Which of the lines below mention the word "agent"? Pull each one out.

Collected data
━━━━

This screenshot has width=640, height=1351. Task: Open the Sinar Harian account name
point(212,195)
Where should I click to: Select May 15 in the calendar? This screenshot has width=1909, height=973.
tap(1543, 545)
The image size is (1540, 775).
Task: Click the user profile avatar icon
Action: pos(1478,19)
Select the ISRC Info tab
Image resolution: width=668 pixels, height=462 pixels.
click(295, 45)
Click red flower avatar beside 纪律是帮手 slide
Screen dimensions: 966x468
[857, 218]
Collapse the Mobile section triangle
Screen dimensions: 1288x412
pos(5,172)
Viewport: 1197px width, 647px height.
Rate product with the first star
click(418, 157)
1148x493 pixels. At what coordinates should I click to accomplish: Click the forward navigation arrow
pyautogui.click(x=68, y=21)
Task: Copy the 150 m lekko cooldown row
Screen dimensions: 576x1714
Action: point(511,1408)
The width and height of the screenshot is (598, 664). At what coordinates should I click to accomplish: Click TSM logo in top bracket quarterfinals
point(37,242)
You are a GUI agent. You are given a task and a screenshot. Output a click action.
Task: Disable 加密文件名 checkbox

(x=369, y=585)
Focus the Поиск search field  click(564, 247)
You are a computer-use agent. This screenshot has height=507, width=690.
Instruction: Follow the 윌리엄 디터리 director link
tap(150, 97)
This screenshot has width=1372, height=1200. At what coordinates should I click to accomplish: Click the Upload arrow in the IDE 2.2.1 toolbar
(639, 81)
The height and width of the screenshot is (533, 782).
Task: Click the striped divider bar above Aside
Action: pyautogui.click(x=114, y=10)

━━━━

Result
You are a GUI agent. You are given a task and a screenshot. Output a click action.
You are a computer-use agent. This screenshot has height=507, width=690.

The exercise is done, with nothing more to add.